Put every line of the items below into a JSON list of strings, one string per line, skipping blank lines. Leave the pictures out.

-- BEGIN --

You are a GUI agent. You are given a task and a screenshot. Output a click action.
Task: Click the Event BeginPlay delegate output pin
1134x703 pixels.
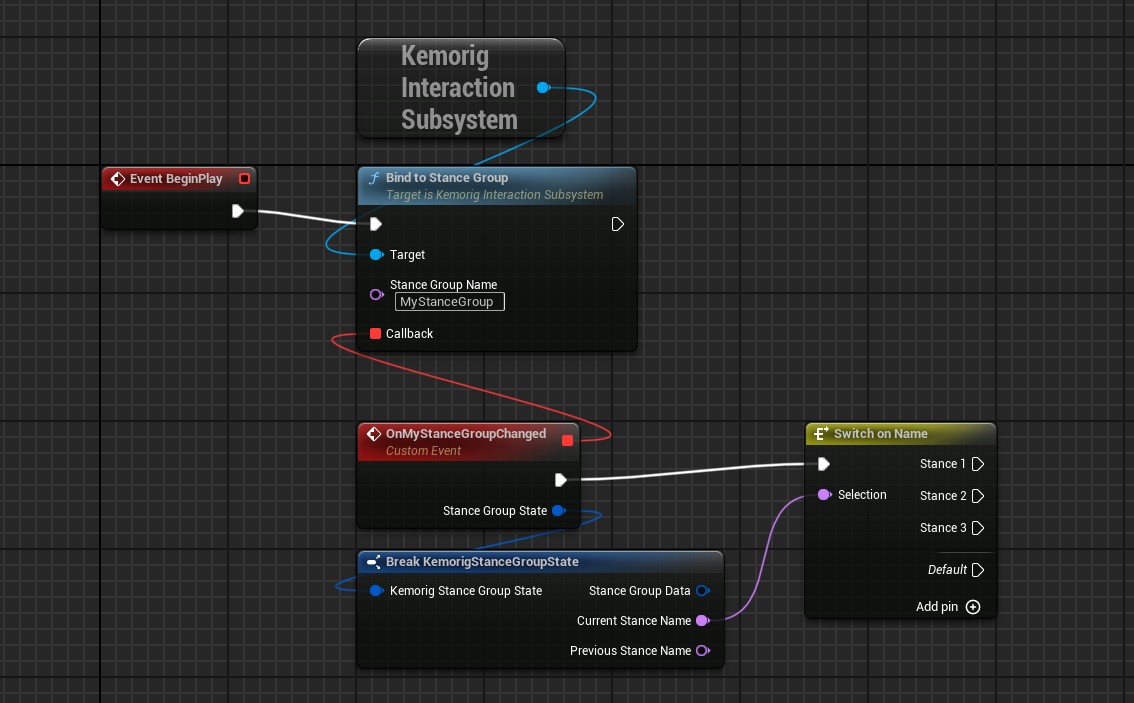point(244,179)
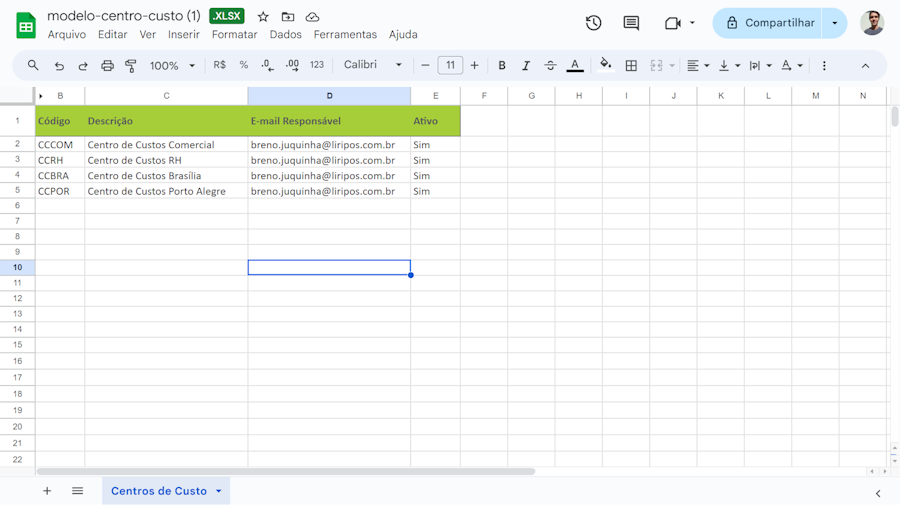Open the fill color paint bucket
The image size is (900, 506).
click(x=606, y=65)
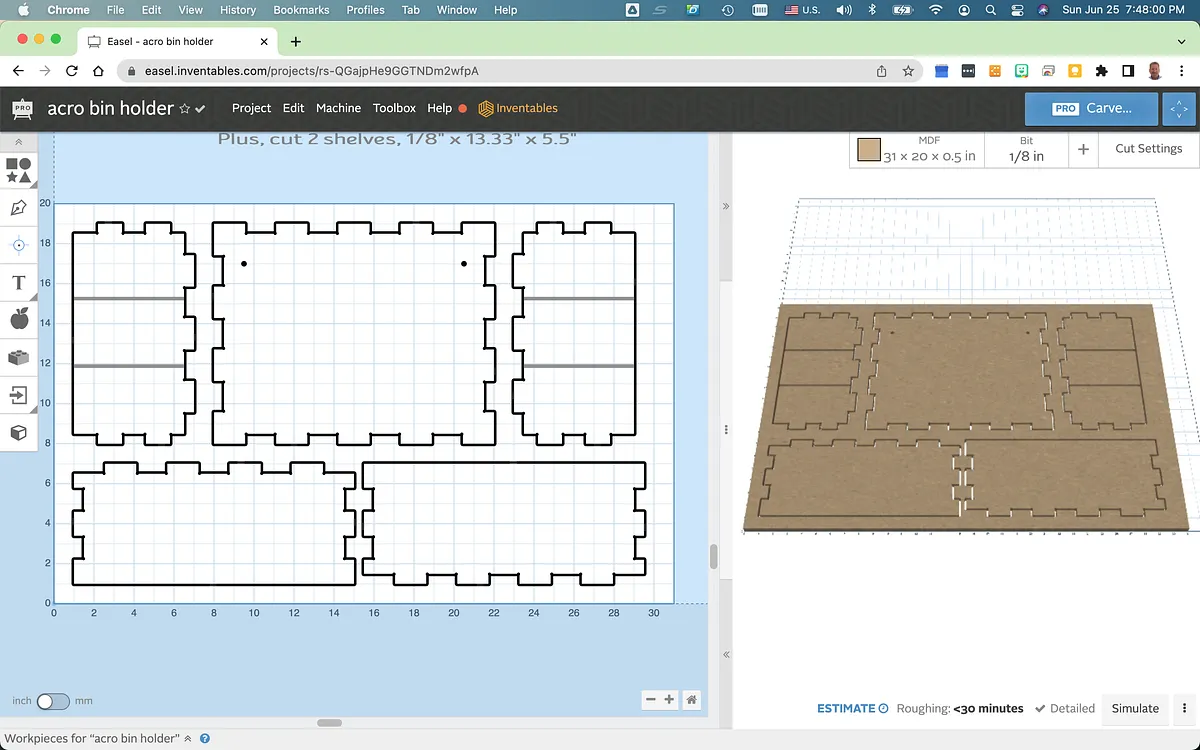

-- END --

◆ Result below
[
  "You are a GUI agent. You are given a task and a screenshot. Output a click action.",
  "Task: Click the Event BeginPlay delegate output pin",
  "1134x703 pixels.",
  "point(244,179)",
  "Open the fill color paint bucket",
  "The image size is (900, 506).",
  "click(x=606, y=65)"
]